History

The process of accessing and using big data has been around for a long time but the concept gained preference in 2000 when an industry analyst Doug Laney made Big Data mainstream.

Notable Moments in the history of big data are:

1881: The first instance of data was discovered.

1928: A German engineer named Fritz Pfleumer developed a magnetic data storage method on tape.

1948: Theory of Shannon’s Information is developed.

1970: Presentation of the relational database.

1976: Development and commercial use of MRP systems.

1989: Creation of the World Wide Web.

2001: Release of fundamentals related to big data.

2005: Hadoop, an open-source software framework was developed.

2007: Introduction to masses about big data.

2014: Shift in the usage of ERP systems, Internet of Things, etc.

2017: Increment in the creation of data.

The term big data refers to a large, hard-to-manage volume of data that exponentially keeps on growing with time and helps businesses grow on a day-to-day basis. It includes large, complex, structured, and unstructured data types used to analyze the insights for proper decisions and strategic business moves. Big data is said to be generated and transferred from a wide variety of sources.

Types of Big Data

There are 3 types of Big Data

  1. Structured: Structured form of big data refers to the data for which the format is known in advance. It includes data that can be stored, accessed, and processed in a fixed format. For instance, data related to employees is stored in a table.
  2. Unstructured: Unstructured form of big data refers to the data for which there is no specific structure to store and manage it. Unstructured data includes heterogeneous data sources including files like text, images, videos, etc.
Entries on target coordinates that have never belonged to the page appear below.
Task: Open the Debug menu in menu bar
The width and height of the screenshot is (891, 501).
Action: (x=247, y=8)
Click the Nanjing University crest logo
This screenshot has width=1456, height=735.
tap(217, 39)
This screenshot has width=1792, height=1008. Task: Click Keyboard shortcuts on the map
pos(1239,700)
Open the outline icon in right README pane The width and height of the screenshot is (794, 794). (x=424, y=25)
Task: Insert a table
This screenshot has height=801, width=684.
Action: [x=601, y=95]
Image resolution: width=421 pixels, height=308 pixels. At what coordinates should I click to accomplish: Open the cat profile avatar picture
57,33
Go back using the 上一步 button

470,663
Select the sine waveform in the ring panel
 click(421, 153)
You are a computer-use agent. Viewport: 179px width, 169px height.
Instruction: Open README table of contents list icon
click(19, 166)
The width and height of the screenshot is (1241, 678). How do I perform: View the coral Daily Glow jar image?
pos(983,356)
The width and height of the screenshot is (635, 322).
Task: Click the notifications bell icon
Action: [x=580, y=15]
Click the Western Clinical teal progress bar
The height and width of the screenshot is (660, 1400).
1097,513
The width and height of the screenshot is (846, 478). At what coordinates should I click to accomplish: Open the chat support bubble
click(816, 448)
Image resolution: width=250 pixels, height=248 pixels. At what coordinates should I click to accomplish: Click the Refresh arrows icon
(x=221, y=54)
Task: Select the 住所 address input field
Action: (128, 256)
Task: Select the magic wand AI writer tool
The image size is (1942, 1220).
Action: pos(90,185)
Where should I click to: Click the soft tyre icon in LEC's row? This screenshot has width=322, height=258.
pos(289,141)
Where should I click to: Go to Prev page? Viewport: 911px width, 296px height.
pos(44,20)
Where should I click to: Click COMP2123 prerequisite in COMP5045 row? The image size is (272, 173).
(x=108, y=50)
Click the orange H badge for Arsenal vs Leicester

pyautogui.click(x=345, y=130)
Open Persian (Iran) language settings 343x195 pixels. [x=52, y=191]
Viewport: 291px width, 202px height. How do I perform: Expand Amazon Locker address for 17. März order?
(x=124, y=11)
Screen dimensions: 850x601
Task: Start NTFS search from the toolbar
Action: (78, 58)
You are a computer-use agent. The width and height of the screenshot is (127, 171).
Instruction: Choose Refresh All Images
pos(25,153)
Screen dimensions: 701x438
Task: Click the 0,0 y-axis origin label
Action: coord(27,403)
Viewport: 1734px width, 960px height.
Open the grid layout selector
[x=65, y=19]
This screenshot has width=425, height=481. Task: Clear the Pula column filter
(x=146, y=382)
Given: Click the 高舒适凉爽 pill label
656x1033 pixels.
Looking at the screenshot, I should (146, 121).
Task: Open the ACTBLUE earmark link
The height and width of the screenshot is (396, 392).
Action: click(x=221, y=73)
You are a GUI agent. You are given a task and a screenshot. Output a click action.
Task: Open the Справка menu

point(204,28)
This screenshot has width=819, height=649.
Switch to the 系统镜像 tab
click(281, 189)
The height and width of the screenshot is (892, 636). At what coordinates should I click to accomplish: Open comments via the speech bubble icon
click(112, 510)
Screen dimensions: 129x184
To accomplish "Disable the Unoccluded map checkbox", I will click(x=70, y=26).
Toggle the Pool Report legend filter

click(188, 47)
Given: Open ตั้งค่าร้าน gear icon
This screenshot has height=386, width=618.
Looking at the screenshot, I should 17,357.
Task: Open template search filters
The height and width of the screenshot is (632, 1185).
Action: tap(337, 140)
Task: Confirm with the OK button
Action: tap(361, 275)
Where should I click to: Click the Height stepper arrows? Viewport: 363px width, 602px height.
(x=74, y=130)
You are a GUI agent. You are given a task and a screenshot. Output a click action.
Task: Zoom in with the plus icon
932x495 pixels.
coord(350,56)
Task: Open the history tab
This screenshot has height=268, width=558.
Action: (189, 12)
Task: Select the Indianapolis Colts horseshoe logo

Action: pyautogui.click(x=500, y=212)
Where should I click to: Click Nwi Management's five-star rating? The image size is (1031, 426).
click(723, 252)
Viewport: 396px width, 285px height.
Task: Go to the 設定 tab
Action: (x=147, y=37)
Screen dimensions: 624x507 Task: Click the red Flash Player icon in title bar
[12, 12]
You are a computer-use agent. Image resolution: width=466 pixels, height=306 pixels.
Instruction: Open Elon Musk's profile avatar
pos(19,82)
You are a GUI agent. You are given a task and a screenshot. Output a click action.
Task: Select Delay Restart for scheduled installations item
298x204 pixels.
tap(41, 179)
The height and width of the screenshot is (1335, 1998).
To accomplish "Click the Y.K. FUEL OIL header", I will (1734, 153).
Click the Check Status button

For instance, Google Search.
  3. Semi-Structured: Semi-structured form of big data refers to the data that includes both the method of structured and unstructured. It is a big data form that does not include a major format for Big Data Analytics. For instance, Data in an XML file.

5 V’s of Big Data

Often considered as characteristics of big data earlier there were 3 V’s of big data but for now, there are around 5 V’s of big data.

  1. Volume: As the name suggests, big data is all related to its size. Businesses collect data from a variety of sources like business transactions, email listing, images, videos, and others so for business, the size of data plays a major role in determining its insights.
  2. Velocity: The term velocity in big data refers to the generation speed of the data via different sources like business transactions, networks, logs, social media sites connections, and others.
  3. Value: For an organization operating at its biggest the data derived and stored does not count if it is not worth the value. The data is only needed in a business when it serves as valuable insights. No data ever comes with insights instead it needs to be converted into something valuable.
  4. Veracity: As data comes in from different sources the main reason for veracity refers to the quality of data. Veracity in big data refers to the inconsistencies and uncertainties involved in the data stored and managed by a business.

Variety: Variety in big data refers to the nature of the data stored and managed by a business-like structure, unstructured, and semi-structured. It involves heterogeneous sources.